Bus ads spark free speech debate

This ad, sponsored by the Church of Reconciliation, appears on about 100 Chapel Hill Transit buses.

By Jane Porter

Representatives of the triangle Jewish community are planning to request that the Chapel Hill town council review the kinds of ads the town allows on buses. That’s a reaction to a controversial advertisement now posted in more than 90 buses that criticizes U.S. government aid to Israel.

Town leaders pulled the ad briefly because it didn’t say who paid for it, but now the church that sponsored it has revised it and put it back up.

Carrboro resident Megan Hucks is headed home. She’s noticed a lot of Church ads on the bus recently, but this is the first time she’s seen the one calling for the end of U.S. Military aid to Israel.
“I think that’s really a bit too intense for the bus,” Hucks says. “They pay to advertise, so it’s their right. It’s their freedom of speech, but there should be lines, I guess, for what can be advertised on public transit.”

The Presbyterian Church of Reconciliation paid for the ads on 98 buses.

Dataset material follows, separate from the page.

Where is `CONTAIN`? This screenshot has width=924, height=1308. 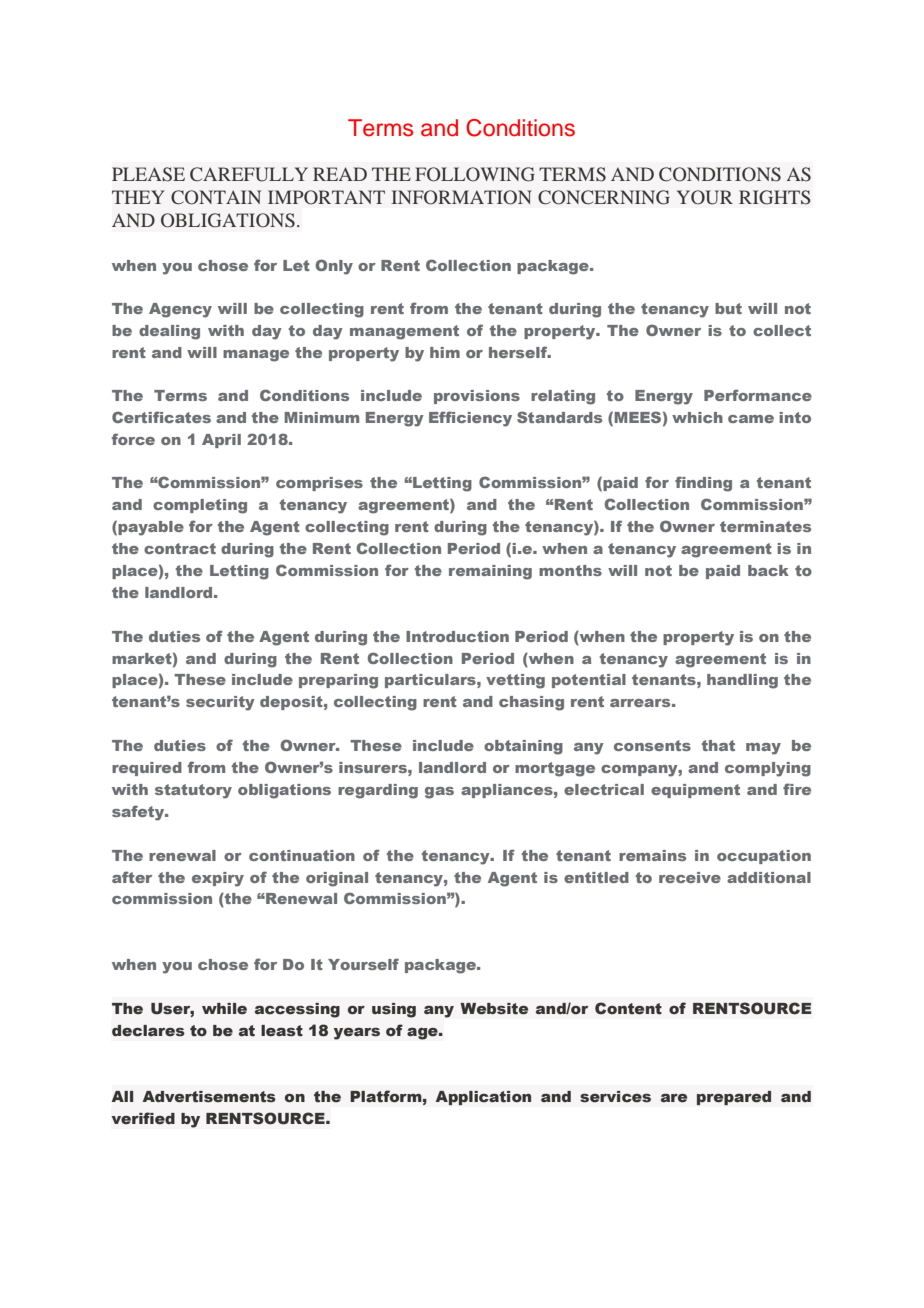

The pastor of the 350-member Church, Mark Davidson, says the ad’s message has become an important issue to his congregation.

“We are a church that takes very seriously our vocation to be peacemakers and the name of our church in the Church of Reconciliation,” Davidson says. “We’ve always been involved in reconciliation from our founding days as a church and committed to racial reconciliation in the South.”

Davidson says the church decided to run the ad on Chapel Hill buses because it’s an inexpensive way to reach a lot of people.

“It’s a public space for ads that can be used as, we hope, to be a catalyst for conversation on this issue, for education, and informing the public,” Davidson says.

So far, some of that conversation has been negative.

Executive Director of the Durham-Chapel Hill Jewish Federation, Steven Schauder, wants the town to consider banning politically divisive ads.

“Israel has deep meaning for members of the Jewish community and we don’t feel that the ads are really serving Chapel Hill well,” Schauder says.

He feels that commuters make up a captive audience, and that they can’t escape the messages of advertisements once they’re on the bus- and that’s a violation of passengers’ rights.

“Other communities have seen that when you start allowing political ads, then what’s to prevent someone from saying that anti-gay ads, ads against gay people, or ads against planned parenthood,” Schauder says.

Some cities, including Raleigh, already ban non-commercial advertising. UNC Media Law Instructor Elizabeth Woolery says such bans COULD violate the First Amendment, but there ARE ways for cities to enact bans legally.

“If Chapel Hill were to institute a policy where they banned any advertisement that was not commercial in nature, they could do that,” Woolery says. “They would just need to consider that the restrictions be reasonable, and be viewpoint-neutral. That’s how those regulations would pass muster.”

According to town council member Penny Rich, the Jewish community will petition the council to change the current policy to accept commercial ads only, and not political ads.

For Megan Hucks, the answer seems clear.

“If there’s anything like, you know, on a free public bus that’s going to offend people, they should probably take it down,” Hucks says.